Dann wird das Publikum in eine Lüftungspause entlassen. Überraschenderweise findet es den Tanzsaal hinterher besenrein vor. Ein Cellist am Bühnenrand (James Bush) spielt Suiten von Bach, dazu bilden die Tänzer anmutige Tableaus. Sie kommen und gehen durch die weit geöffneten Türen, werden von ihren Partnern gehoben und getragen. Ihre Körper vertrauen einander und scheinen dadurch schwerelos. Der Druck, eine fremde, ferne, bedrohliche Realität darzustellen, lastet nicht länger auf den Tänzern. Die gemeinschaftliche Freiheit und Schönheit ihrer Bewegungen ist eine Wohltat.

Dieser utopische Zustand dauert nicht lange. Die Möbel kehren allmählich auf die Bühne zurück. Mit Ziegelsteinen und Holzlatten wird eine neue Welt gebaut. Es gibt Streitereien um Habseligkeiten. Ist alles nur der Alpraum einer Frau, die hinten an einer Wand in ihrem weißem Bett schläft? Jemand nagelt Schuhe an eine Wand, in die eine Tänzerin schlüpft. Eine Frau stopft ihre Kleider unförmig mit Holzbrettern aus. Jetzt sind wir in einem surrealen Bildertheater, überbordend von Ideen, hinter denen sich aber kaum noch eine dramaturgische Linie aufspüren läßt.

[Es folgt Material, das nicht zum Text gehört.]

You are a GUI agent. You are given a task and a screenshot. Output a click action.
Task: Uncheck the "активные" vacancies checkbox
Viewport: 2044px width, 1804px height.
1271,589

Wahrscheinlich soll alles doch mehr als bloß ein Traum sein, vielmehr das absurde Zerrbild einer Zivilisation, die sich selbst zerstört. Noch einmal verwandelt sich die Bühne in ein Trümmerfeld. Die Tänzer stemmen sich von unten gegen das Tanzparkett, bringen es zum Beben, bis es krachend aufplatzt. Eingewickelte Leichname werden in den Erdspalten beigesetzt. Als Mutanten erwachen sie im Schlußbild zum Leben: Unheimliche Riesenwürmer vollführen ungelenke Bewegungen in einer dämmrigen apokalyptischen Landschaft.


Erstdruck: STUTTGARTER ZEITUNG vom 21. November 2005.